== GIVEN PROBLEM ==
Lay out the records below as a Markdown table with two columns, Number and Text. Put each non-blank line in its own row in order, and leave out blank lines.

──────── EXTRACTED ENTRIES

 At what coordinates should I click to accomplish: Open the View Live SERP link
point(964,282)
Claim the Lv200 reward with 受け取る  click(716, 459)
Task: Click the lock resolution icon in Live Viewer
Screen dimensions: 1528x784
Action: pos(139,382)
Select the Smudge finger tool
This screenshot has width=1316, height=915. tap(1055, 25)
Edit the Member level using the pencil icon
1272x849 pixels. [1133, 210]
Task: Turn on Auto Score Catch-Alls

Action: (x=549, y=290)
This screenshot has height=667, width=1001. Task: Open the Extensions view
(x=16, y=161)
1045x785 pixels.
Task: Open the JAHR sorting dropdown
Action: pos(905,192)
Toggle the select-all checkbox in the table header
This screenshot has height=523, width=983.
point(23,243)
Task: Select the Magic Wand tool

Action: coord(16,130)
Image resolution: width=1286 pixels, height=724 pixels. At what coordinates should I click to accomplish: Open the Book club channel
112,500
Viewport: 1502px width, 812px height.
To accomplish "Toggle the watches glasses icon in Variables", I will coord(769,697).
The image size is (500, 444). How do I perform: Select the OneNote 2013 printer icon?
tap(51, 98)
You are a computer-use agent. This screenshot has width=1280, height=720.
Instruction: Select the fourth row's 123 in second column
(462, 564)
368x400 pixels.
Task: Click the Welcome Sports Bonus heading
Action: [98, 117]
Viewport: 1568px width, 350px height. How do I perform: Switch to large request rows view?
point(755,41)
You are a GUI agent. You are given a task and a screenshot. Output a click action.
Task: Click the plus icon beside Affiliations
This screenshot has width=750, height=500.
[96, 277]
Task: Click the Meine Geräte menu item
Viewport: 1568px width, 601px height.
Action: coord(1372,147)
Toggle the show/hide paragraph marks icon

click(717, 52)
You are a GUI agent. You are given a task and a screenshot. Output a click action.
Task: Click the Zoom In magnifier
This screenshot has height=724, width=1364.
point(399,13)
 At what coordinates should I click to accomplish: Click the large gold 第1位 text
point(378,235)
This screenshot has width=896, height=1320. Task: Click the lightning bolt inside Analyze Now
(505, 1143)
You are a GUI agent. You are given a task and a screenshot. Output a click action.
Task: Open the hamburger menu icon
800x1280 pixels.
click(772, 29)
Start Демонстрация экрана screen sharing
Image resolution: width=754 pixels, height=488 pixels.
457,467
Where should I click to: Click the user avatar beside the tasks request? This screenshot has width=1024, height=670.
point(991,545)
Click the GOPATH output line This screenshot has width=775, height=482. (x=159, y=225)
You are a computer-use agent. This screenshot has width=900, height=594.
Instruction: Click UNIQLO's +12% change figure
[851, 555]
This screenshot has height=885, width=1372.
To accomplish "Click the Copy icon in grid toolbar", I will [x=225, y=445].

────────────────

== RESPONSE FOR THIS EXERCISE ==
| Number | Text |
|---|---|
| 1 |  At what coordinates should I click to accomplish: Open the View Live SERP link |
| 2 | point(964,282) |
| 3 | Claim the Lv200 reward with 受け取る  click(716, 459) |
| 4 | Task: Click the lock resolution icon in Live Viewer |
| 5 | Screen dimensions: 1528x784 |
| 6 | Action: pos(139,382) |
| 7 | Select the Smudge finger tool |
| 8 | This screenshot has width=1316, height=915. tap(1055, 25) |
| 9 | Edit the Member level using the pencil icon |
| 10 | 1272x849 pixels. [1133, 210] |
| 11 | Task: Turn on Auto Score Catch-Alls |
| 12 | Action: (x=549, y=290) |
| 13 | This screenshot has height=667, width=1001. Task: Open the Extensions view |
| 14 | (x=16, y=161) |
| 15 | 1045x785 pixels. |
| 16 | Task: Open the JAHR sorting dropdown |
| 17 | Action: pos(905,192) |
| 18 | Toggle the select-all checkbox in the table header |
| 19 | This screenshot has height=523, width=983. |
| 20 | point(23,243) |
| 21 | Task: Select the Magic Wand tool |
| 22 | Action: coord(16,130) |
| 23 | Image resolution: width=1286 pixels, height=724 pixels. At what coordinates should I click to accomplish: Open the Book club channel |
| 24 | 112,500 |
| 25 | Viewport: 1502px width, 812px height. |
| 26 | To accomplish "Toggle the watches glasses icon in Variables", I will coord(769,697). |
| 27 | The image size is (500, 444). How do I perform: Select the OneNote 2013 printer icon? |
| 28 | tap(51, 98) |
| 29 | You are a computer-use agent. This screenshot has width=1280, height=720. |
| 30 | Instruction: Select the fourth row's 123 in second column |
| 31 | (462, 564) |
| 32 | 368x400 pixels. |
| 33 | Task: Click the Welcome Sports Bonus heading |
| 34 | Action: [98, 117] |
| 35 | Viewport: 1568px width, 350px height. How do I perform: Switch to large request rows view? |
| 36 | point(755,41) |
| 37 | You are a GUI agent. You are given a task and a screenshot. Output a click action. |
| 38 | Task: Click the plus icon beside Affiliations |
| 39 | This screenshot has width=750, height=500. |
| 40 | [96, 277] |
| 41 | Task: Click the Meine Geräte menu item |
| 42 | Viewport: 1568px width, 601px height. |
| 43 | Action: coord(1372,147) |
| 44 | Toggle the show/hide paragraph marks icon |
| 45 | click(717, 52) |
| 46 | You are a GUI agent. You are given a task and a screenshot. Output a click action. |
| 47 | Task: Click the Zoom In magnifier |
| 48 | This screenshot has height=724, width=1364. |
| 49 | point(399,13) |
| 50 |  At what coordinates should I click to accomplish: Click the large gold 第1位 text |
| 51 | point(378,235) |
| 52 | This screenshot has width=896, height=1320. Task: Click the lightning bolt inside Analyze Now |
| 53 | (505, 1143) |
| 54 | You are a GUI agent. You are given a task and a screenshot. Output a click action. |
| 55 | Task: Open the hamburger menu icon |
| 56 | 800x1280 pixels. |
| 57 | click(772, 29) |
| 58 | Start Демонстрация экрана screen sharing |
| 59 | Image resolution: width=754 pixels, height=488 pixels. |
| 60 | 457,467 |
| 61 | Where should I click to: Click the user avatar beside the tasks request? This screenshot has width=1024, height=670. |
| 62 | point(991,545) |
| 63 | Click the GOPATH output line This screenshot has width=775, height=482. (x=159, y=225) |
| 64 | You are a computer-use agent. This screenshot has width=900, height=594. |
| 65 | Instruction: Click UNIQLO's +12% change figure |
| 66 | [851, 555] |
| 67 | This screenshot has height=885, width=1372. |
| 68 | To accomplish "Click the Copy icon in grid toolbar", I will [x=225, y=445]. |